Why would a mafia boss be buried in a Roman basilica? Especially when he was suspected of abducting a 15-year-old girl, the daughter of a Vatican employee.
Forensic teams and marble workers have pried open a mobster’s tomb in the basilica Sant’Apollinare in Rome, searching for clues that might help to solve one of Italy’s greatest mysteries.
Fifteen-year-old Emanuela Orlandi, the daughter of a Vatican bank functionary, disappeared in 1983 on her way to a music lesson. Her body has never been found, and the truth about what happened to her has puzzled investigators for nearly 30 years. One of the most prominent conspiracy theories was that Orlandi’s remains would be found in the crypt where the notorious Roman mafioso Enrico “Renatino” De Pedis was eventually laid to rest after he was shot dead in a Rome square in 1990.
On Monday, his tomb was finally opened. His body was there, inside a three-layer sarcophagus, well preserved and wearing a dark blue suit and black tie. Police took fingerprints and confirmed his identity. But also, tucked inside a niche of the ancient crypt – a burial place since before Napoleonic times – were dozens of boxes containing unidentified human bones.
Dozens of boxes of bones?! This should be an interesting story to follow.
Finally, I’d like to call your attention to a profile of Mitt Romney’s top adviser Eric Fernstrom, published in GQ Magazine. It’s long, but well worth reading. Here’s a brief preview:
Fehrnstrom calls himself a “utility player,” and in the press he’s typically identified as a “Romney spokesman” or a “Romney strategist.” But that doesn’t begin to do justice to his place in the high command.
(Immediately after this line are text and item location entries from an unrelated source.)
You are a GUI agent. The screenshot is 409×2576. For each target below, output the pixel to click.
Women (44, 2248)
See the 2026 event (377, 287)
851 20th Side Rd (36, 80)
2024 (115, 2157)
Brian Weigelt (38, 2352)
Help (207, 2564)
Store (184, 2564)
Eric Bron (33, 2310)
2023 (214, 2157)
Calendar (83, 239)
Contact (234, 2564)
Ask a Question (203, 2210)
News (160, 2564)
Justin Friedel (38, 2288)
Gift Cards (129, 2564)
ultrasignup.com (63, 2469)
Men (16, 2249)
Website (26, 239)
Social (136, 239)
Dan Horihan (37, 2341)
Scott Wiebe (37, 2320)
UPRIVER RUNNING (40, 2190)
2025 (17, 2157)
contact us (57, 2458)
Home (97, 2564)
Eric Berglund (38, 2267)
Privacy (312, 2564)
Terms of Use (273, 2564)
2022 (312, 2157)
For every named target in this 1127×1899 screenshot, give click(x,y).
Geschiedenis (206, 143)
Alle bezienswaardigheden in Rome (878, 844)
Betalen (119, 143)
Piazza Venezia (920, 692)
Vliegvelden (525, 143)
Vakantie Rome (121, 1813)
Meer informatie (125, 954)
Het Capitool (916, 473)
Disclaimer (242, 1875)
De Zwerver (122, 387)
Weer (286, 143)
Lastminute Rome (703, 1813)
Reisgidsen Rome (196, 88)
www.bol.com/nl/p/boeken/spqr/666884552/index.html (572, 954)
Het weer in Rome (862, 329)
Fehrnstrom has been with Romney for a decade, longer than any other political adviser on his 2012 campaign. “Anytime I’ve got questions or I’ve got a doubt, I know I can go to Eric and I’m getting feedback from someone who’s inside Mitt’s brain,” Romney’s senior adviser Kevin Madden told me. Or as Peter Flaherty, another senior Romney adviser, puts it: “Eric has a deeper shelf of institutional knowledge of Mitt Romney than anyone I know whose last name is not Romney.”
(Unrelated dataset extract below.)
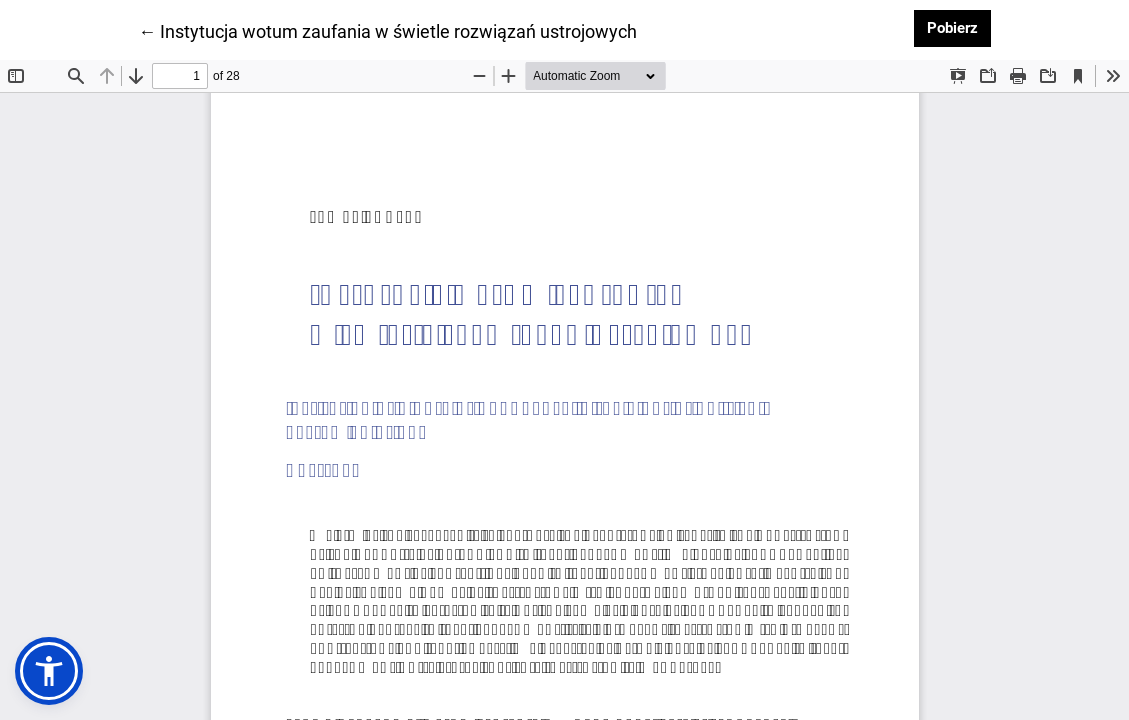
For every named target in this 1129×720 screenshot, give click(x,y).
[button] (49, 671)
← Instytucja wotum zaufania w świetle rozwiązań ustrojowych (387, 30)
Fehrnstrom’s first job for Romney was running the press shop during his successful 2002 run for Massachusetts governor. But his role quickly expanded, and as Romney’s national profile grew, so did his trusted aide’s. (So much so that when Scott Brown was looking for someone to help him win Ted Kennedy’s old Massachusetts Senate seat in 2010, he hired Fehrnstrom, who remains Brown’s top strategist.) Over the course of his decade with Romney, Madden says, Fehrnstrom has become “a Tom Hagen figure. He’s consigliere to the governor.”
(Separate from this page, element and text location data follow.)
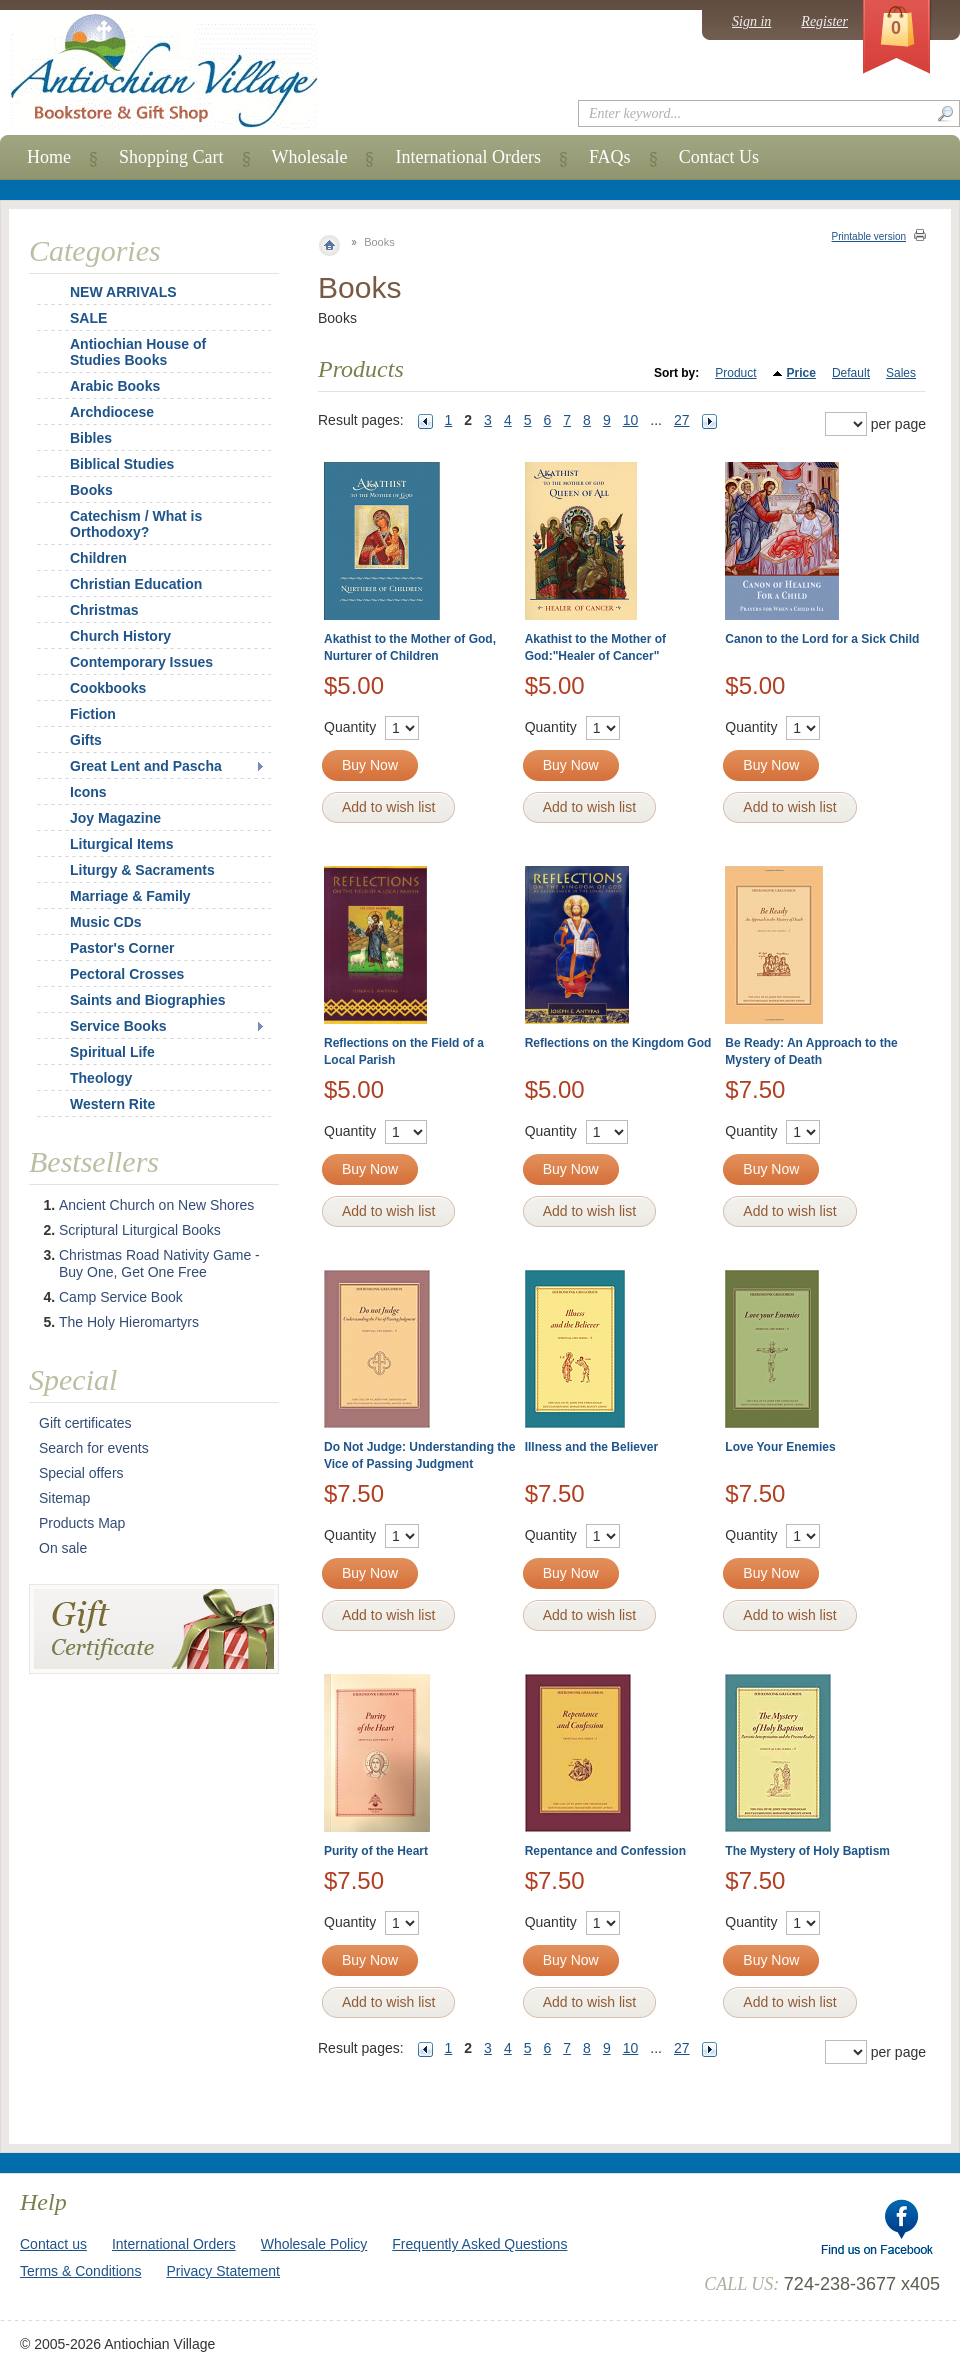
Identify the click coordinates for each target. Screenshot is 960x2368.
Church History (120, 636)
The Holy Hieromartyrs (129, 1322)
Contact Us (719, 157)
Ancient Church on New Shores (156, 1205)
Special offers (81, 1473)
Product (735, 373)
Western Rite (112, 1104)
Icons (88, 792)
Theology (101, 1078)
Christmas (91, 610)
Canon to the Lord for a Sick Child (822, 639)
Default (851, 373)
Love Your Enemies (780, 1447)
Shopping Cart (171, 157)
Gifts (86, 740)
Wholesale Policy (314, 2244)
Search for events (94, 1448)
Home (49, 157)
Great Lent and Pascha (146, 766)
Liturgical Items (121, 844)
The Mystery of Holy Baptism (807, 1851)
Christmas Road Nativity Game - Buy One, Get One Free (159, 1263)
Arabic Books (115, 386)
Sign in (751, 21)
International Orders (467, 157)
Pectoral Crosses (127, 974)
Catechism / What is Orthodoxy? (136, 524)
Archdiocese (112, 412)
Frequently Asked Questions (479, 2244)
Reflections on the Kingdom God (618, 1043)
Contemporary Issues (141, 662)
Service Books (118, 1026)
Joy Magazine (115, 818)
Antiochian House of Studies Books (138, 352)
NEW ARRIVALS (123, 292)
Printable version (869, 236)
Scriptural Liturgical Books (140, 1230)
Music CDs (106, 922)
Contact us (53, 2244)
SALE (88, 318)
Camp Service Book (121, 1297)
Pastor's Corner (122, 948)
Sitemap (64, 1498)
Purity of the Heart (376, 1851)
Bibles (91, 438)
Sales (901, 373)
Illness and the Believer (591, 1447)
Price (801, 373)
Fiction (93, 714)
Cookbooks (108, 688)
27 (682, 420)
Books (91, 490)
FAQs (610, 157)
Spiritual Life (112, 1052)
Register (824, 21)
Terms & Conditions (80, 2271)
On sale (63, 1548)
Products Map (82, 1523)
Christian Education (136, 584)
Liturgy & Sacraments (142, 870)
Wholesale (310, 157)
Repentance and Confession (605, 1851)
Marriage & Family (130, 896)
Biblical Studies (122, 464)
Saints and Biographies (148, 1000)
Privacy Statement (223, 2271)
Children (98, 558)
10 (631, 420)
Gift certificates (85, 1423)
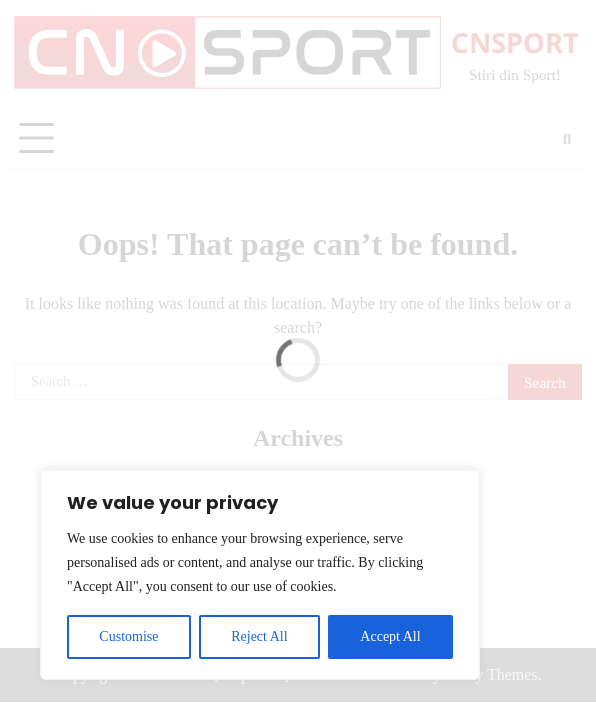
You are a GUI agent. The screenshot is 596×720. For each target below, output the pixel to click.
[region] (260, 575)
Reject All (259, 636)
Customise (128, 636)
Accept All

But with two slight differences. Whereas Hagen was always trying to cool off the hotheaded Sonny Corleone and keep the peace, Fehrnstrom, 50, is both the wise man and the hothead. He wears the uniform of the modern political consultant—iPad tucked in the crook of his arm, open-collared shirt, rectangular-framed glasses—but his fleshy face and thick New England accent betray a rougher core. And far from reining in Romney, he performs the opposite service for his client: Fehrnstrom toughens him up. “Eric gives Mitt a capability that Mitt doesn’t have,” says Ben Coes, Romney’s campaign manager in 2002. “It’s a streetwise savvy; it’s an on-the-ground Boston-smarts mentality; it’s a back-alley-politics, survival-of-the-fittest point of view. Mitt is not a knife fighter. Eric is a knife fighter.” The best political operatives are the ones who provide their clients with a tangible quality the candidate himself lacks. If Karl Rove was Bush’s brain, then Fehrnstrom is Romney’s balls.
That’s all I’ve got for today. What are you reading and blogging about?